• _EXERCISE REQUIREMENTS_
The response must restate the data exactly, with nothing left out.

** RECORDS follows **

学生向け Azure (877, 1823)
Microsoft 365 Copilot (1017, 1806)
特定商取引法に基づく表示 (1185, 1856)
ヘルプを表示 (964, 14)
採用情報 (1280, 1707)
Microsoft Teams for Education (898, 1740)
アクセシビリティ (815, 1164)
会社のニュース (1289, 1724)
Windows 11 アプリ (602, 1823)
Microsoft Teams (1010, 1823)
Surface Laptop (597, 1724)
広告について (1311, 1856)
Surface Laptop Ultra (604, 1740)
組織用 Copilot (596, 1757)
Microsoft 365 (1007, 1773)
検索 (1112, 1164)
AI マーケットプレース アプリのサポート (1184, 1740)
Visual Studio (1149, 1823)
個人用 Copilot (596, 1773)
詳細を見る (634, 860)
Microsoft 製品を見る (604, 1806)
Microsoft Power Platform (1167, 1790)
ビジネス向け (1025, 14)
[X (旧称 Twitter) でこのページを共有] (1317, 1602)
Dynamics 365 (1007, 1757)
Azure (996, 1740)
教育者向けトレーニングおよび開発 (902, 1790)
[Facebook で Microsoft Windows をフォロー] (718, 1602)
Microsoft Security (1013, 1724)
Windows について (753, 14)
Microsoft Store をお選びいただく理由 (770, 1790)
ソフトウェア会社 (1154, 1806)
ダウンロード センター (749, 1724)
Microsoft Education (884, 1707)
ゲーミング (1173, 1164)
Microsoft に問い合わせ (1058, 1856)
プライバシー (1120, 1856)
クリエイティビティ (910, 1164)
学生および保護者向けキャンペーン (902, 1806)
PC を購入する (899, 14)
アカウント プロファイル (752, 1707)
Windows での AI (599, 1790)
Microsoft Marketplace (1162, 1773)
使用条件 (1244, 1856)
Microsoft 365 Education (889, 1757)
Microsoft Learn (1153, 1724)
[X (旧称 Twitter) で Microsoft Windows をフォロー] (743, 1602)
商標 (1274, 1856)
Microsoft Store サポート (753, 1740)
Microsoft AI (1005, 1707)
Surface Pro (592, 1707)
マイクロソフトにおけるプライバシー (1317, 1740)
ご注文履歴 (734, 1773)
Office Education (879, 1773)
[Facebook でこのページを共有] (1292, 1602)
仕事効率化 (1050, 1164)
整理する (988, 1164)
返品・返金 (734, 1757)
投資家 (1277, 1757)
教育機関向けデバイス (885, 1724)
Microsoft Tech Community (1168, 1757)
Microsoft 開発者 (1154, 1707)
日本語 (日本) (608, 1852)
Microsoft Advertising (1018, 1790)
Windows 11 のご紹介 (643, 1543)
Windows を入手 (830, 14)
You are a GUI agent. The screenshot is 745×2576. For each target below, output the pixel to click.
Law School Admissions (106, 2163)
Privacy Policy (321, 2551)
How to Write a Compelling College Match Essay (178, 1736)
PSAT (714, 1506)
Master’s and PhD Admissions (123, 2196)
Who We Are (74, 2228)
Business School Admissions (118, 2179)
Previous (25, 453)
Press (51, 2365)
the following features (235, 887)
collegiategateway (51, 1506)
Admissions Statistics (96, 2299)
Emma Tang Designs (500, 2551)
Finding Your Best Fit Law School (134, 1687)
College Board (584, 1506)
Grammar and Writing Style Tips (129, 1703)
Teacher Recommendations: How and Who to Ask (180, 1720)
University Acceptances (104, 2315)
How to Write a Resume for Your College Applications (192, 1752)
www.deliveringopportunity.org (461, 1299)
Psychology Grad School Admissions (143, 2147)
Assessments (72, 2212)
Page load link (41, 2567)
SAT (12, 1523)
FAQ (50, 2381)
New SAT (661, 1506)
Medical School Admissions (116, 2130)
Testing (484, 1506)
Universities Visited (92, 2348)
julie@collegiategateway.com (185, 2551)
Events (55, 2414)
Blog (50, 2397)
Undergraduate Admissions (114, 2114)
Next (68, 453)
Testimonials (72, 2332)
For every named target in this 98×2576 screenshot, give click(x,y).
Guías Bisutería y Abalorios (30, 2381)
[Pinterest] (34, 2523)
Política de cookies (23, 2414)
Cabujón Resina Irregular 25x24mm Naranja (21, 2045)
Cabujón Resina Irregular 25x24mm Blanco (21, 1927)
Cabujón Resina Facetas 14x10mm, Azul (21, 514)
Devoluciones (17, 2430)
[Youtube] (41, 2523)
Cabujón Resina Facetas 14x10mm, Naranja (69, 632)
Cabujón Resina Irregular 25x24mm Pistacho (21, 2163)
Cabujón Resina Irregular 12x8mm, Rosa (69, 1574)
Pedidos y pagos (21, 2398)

** End of RECORDS **

• _OUTPUT BELOW_
学生向け Azure (877, 1823)
Microsoft 365 Copilot (1017, 1806)
特定商取引法に基づく表示 (1185, 1856)
ヘルプを表示 (964, 14)
採用情報 (1280, 1707)
Microsoft Teams for Education (898, 1740)
アクセシビリティ (815, 1164)
会社のニュース (1289, 1724)
Windows 11 アプリ (602, 1823)
Microsoft Teams (1010, 1823)
Surface Laptop (597, 1724)
広告について (1311, 1856)
Surface Laptop Ultra (604, 1740)
組織用 Copilot (596, 1757)
Microsoft 365 (1007, 1773)
検索 (1112, 1164)
AI マーケットプレース アプリのサポート (1184, 1740)
Visual Studio (1149, 1823)
個人用 Copilot (596, 1773)
詳細を見る (634, 860)
Microsoft 製品を見る (604, 1806)
Microsoft Power Platform (1167, 1790)
ビジネス向け (1025, 14)
[X (旧称 Twitter) でこのページを共有] (1317, 1602)
Dynamics 365 (1007, 1757)
Azure (996, 1740)
教育者向けトレーニングおよび開発 (902, 1790)
[Facebook で Microsoft Windows をフォロー] (718, 1602)
Microsoft Security (1013, 1724)
Windows について (753, 14)
Microsoft Store をお選びいただく理由 (770, 1790)
ソフトウェア会社 (1154, 1806)
ダウンロード センター (749, 1724)
Microsoft Education (884, 1707)
ゲーミング (1173, 1164)
Microsoft に問い合わせ (1058, 1856)
プライバシー (1120, 1856)
クリエイティビティ (910, 1164)
学生および保護者向けキャンペーン (902, 1806)
PC を購入する (899, 14)
アカウント プロファイル (752, 1707)
Windows での AI (599, 1790)
Microsoft Marketplace (1162, 1773)
使用条件 (1244, 1856)
Microsoft 365 Education (889, 1757)
Microsoft Learn (1153, 1724)
[X (旧称 Twitter) で Microsoft Windows をフォロー] (743, 1602)
商標 (1274, 1856)
Microsoft Store サポート (753, 1740)
Microsoft AI (1005, 1707)
Surface Pro (592, 1707)
マイクロソフトにおけるプライバシー (1317, 1740)
ご注文履歴 (734, 1773)
Office Education (879, 1773)
[Facebook でこのページを共有] (1292, 1602)
仕事効率化 (1050, 1164)
整理する (988, 1164)
返品・返金 (734, 1757)
投資家 (1277, 1757)
教育機関向けデバイス (885, 1724)
Microsoft Tech Community (1168, 1757)
Microsoft 開発者 (1154, 1707)
日本語 (日本) (608, 1852)
Microsoft Advertising (1018, 1790)
Windows 11 のご紹介 (643, 1543)
Windows を入手 (830, 14)
You are a GUI agent. The screenshot is 745×2576. For each target below, output the pixel to click.
Law School Admissions (106, 2163)
Privacy Policy (321, 2551)
How to Write a Compelling College Match Essay (178, 1736)
PSAT (714, 1506)
Master’s and PhD Admissions (123, 2196)
Who We Are (74, 2228)
Business School Admissions (118, 2179)
Previous (25, 453)
Press (51, 2365)
the following features (235, 887)
collegiategateway (51, 1506)
Admissions Statistics (96, 2299)
Emma Tang Designs (500, 2551)
Finding Your Best Fit Law School (134, 1687)
College Board (584, 1506)
Grammar and Writing Style Tips (129, 1703)
Teacher Recommendations: How and Who to Ask (180, 1720)
University Acceptances (104, 2315)
How to Write a Resume for Your College Applications (192, 1752)
www.deliveringopportunity.org (461, 1299)
Psychology Grad School Admissions (143, 2147)
Assessments (72, 2212)
Page load link (41, 2567)
SAT (12, 1523)
FAQ (50, 2381)
New SAT (661, 1506)
Medical School Admissions (116, 2130)
Testing (484, 1506)
Universities Visited (92, 2348)
julie@collegiategateway.com (185, 2551)
Events (55, 2414)
Blog (50, 2397)
Undergraduate Admissions (114, 2114)
Next (68, 453)
Testimonials (72, 2332)
For every named target in this 98×2576 screenshot, give click(x,y).
Guías Bisutería y Abalorios (30, 2381)
[Pinterest] (34, 2523)
Política de cookies (23, 2414)
Cabujón Resina Irregular 25x24mm Naranja (21, 2045)
Cabujón Resina Irregular 25x24mm Blanco (21, 1927)
Cabujón Resina Facetas 14x10mm, Azul (21, 514)
Devoluciones (17, 2430)
[Youtube] (41, 2523)
Cabujón Resina Facetas 14x10mm, Naranja (69, 632)
Cabujón Resina Irregular 25x24mm Pistacho (21, 2163)
Cabujón Resina Irregular 12x8mm, Rosa (69, 1574)
Pedidos y pagos (21, 2398)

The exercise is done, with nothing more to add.